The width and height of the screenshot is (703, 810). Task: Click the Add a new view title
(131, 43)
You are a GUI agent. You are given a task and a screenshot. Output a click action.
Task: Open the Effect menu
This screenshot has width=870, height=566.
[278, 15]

◆ **Set problem**
Reproduce the lines above word for word.

◆ **Expected answer**
The width and height of the screenshot is (703, 810). Task: Click the Add a new view title
(131, 43)
You are a GUI agent. You are given a task and a screenshot. Output a click action.
Task: Open the Effect menu
This screenshot has width=870, height=566.
[278, 15]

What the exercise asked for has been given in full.